Authenticating REST API calls

For Plone sites requiring authentication to use Plone REST API (or limiting publishable content by permissions of specific user) you may use this guide to set up a safe method of authentication using JWT and dotenv configuration.

Note: In time of writing, Plone REST API only created tokens valid for the next 12 hours.

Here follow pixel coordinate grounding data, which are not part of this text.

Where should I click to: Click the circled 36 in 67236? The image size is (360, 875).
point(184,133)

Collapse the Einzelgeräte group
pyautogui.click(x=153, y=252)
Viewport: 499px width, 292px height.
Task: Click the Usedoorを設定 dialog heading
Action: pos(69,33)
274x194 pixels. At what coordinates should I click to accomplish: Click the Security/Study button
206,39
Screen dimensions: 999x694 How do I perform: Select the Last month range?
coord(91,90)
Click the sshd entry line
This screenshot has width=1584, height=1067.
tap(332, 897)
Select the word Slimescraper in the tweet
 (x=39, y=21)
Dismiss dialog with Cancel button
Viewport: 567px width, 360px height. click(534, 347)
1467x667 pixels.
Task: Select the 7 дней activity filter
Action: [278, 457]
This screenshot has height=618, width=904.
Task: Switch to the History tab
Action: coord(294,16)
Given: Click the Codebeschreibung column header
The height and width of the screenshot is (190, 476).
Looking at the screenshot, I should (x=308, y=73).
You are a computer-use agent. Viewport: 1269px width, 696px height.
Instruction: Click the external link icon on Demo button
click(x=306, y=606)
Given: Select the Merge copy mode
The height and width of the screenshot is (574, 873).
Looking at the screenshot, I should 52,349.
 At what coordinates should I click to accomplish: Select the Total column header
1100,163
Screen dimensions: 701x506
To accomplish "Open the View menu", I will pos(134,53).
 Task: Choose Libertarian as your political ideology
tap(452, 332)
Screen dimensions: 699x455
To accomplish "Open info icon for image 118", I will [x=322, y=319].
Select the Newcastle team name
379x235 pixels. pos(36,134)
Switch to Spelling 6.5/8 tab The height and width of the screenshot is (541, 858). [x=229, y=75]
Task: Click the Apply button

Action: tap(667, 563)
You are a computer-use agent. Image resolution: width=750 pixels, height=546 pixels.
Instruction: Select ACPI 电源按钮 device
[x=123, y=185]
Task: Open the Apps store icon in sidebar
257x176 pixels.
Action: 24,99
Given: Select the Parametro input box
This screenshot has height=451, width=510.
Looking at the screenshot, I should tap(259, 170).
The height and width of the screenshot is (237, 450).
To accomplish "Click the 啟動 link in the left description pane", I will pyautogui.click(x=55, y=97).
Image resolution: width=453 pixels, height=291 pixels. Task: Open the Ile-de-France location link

In UNIX-like systems (OSX, Linux, Linux subsystem for Windows), a bash script would serve as a good way to retrieve the JWT from plone.restapi, by prompting for username and password:

bash
read -p "Username: " USERNAME
read -sp "Password: " PASSWORD
curl -s -X POST http://localhost:8080/Plone/@login -H 'Accept: application/json' -H 'Content-Type: application/json' --data-raw '{"login": "'"$USERNAME"'", "password": "'"$PASSWORD"'"}'
exit

The above script will

  1. enter a new bash environment
  2. read username into environment variable
  3. read password into environment variable without displaying it when you type
  4. request authorization token
  5. exit bash to forget environment variables.

This would give you a token as output:

{
  "token": "eyJhbGciOiJIUzI1NiIsInR5cCI6IkpXVCJ9.eyJmdWxsbmFtZSI6IkpvaG4gRG9lIiwic3ViIjoidXNlcm5hbWUiLCJleHAiOjE1Mjc0NDk0NTl9.epewKm09S6JXe07Ha6UNicN7v9MT32Rrkflxq2OqVRI"
}

Install dotenv and setup .secrets with the token so that it can be used in the Gatsby project:

// Install dotenv
yarn install dotenv


// In .env in the project folder
TOKEN=eyJhbGciOiJIUzI1NiIsInR5cCI6IkpXVCJ9.eyJmdWxsbmFtZSI6IkpvaG4gRG9lIiwic3ViIjoidXNlcm5hbWUiLCJleHAiOjE1Mjc0NDk0NTl9.epewKm09S6JXe07Ha6UNicN7v9MT32Rrkflxq2OqVRI

Finally setup gatsby-config.js to use this in your project:

// Top of your file
require("dotenv").config({
  path: '.secrets',
});

// In plugins list
module.exports = {
  resolve: 'gatsby-source-plone',
    options: {
    baseUrl: 'http://localhost:8080/Plone/',
    token: process.env.TOKEN,
  }
};

Important! Be careful in naming your environment variable file, because Gatsby will automatically include and make public all environment variables from files starting with .env. (e.g. .env.production).